Initially, Antonio Hernández's lawsuit was also directed against the publisher of Canarias 7, where Chavanel wrote an article against him, but the first instance ruling acquitted the newspaper - considering that only its author should be responsible for the content, as it was an opinion article where "suppositions and value judgments predominate"-, and Hernández did not appeal that ruling. "Since the acquittal of the publishing company of the Canarias 7 newspaper in which the article 'Antón, protected witness' was published has not been questioned, this Chamber cannot make any pronouncement in this regard," the new ruling states.

Regarding the appeals of Chavanel and his production company, it rejects them in their entirety, also imposing the payment of costs on them. Thus, contrary to what the defense argued, it concludes that in the appealed ruling there is no "erroneous assessment of the evidence and even less any infringement of the consolidated jurisprudence existing on the conflict between the right to honor and freedom of expression and information, and much less lack of motivation or congruence causing defenselessness, with the statements attacking honor that were made in said programs clearly appearing in the lawsuit".

"Criticism cannot be sustained on uncertain facts"

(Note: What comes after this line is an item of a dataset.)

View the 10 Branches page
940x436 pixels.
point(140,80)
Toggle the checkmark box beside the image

Regarding freedom of expression, the ruling indicates that it effectively protects the criticism of the investigation of a judicial case, but adds that "said criticism cannot be sustained on uncertain facts and that exceed the scope of freedom of expression, whose only limit is not always just insult, as the appellants seem to intend."

In his appeal, Chavanel also shielded himself in one of the collaborators of his program, Valentín Auyanet, stating that he was the one who "provided" the alleged "information" about Antonio Hernández and that he "limited himself to opining" on "what was stated by an external collaborator." However, the ruling responds that it was Chavanel who "carried the weight of the radio programs and not his collaborator, who limited himself to answering questions that already contained affirmations."

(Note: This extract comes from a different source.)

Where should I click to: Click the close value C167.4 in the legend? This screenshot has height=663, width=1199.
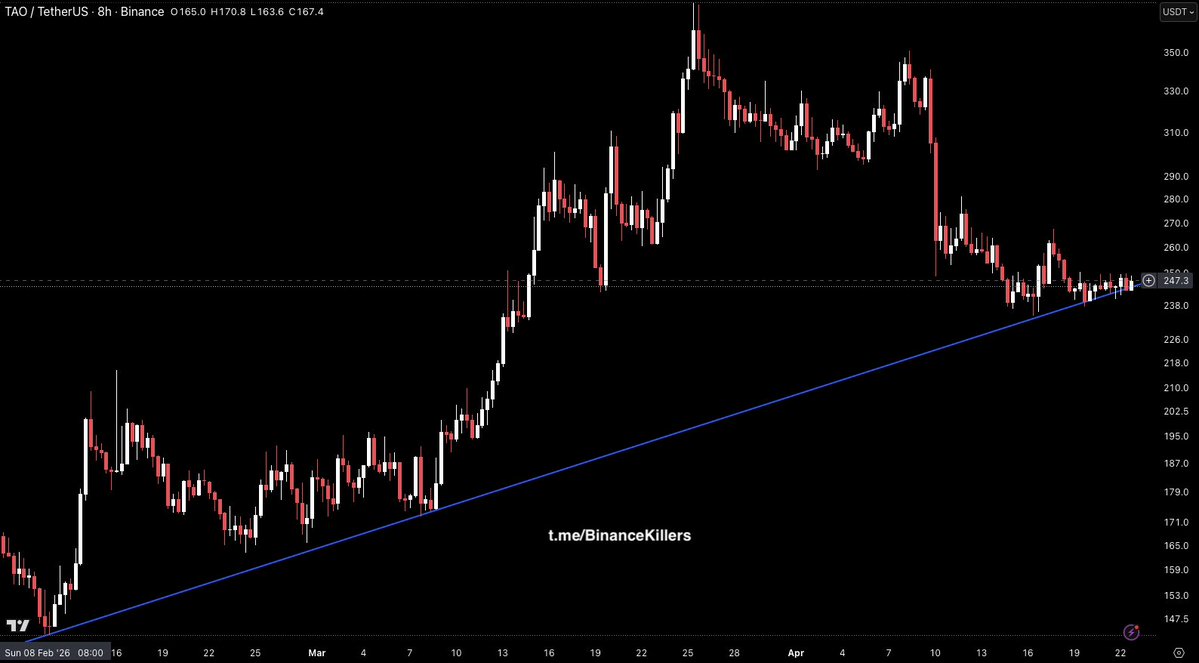pyautogui.click(x=305, y=13)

Although Chavanel's defense argued that what he did was to express "mere criticisms and thoughts about the existing link between the plaintiff and Mr. Stampa, protected by freedom of expression," the truth is that both in his radio program and in the opinion articles he even spoke of economic favors from the businessman to the prosecutor, such as the loan of a car or a free rental of a house, which has been proven to be false.

"Based on such unverified information and whose falsehood has been proven in view of the proven facts, Mr. Chavanel offers the public a somewhat novelized vision of the facts," argued the first instance ruling that has now been ratified, and which concluded that with that "novelized vision", Francisco Chavanel has spent years arguing that the entire Unión case was a kind of murky "conspiracy" of certain judges, prosecutors, politicians, UCO agents and even senior state officials.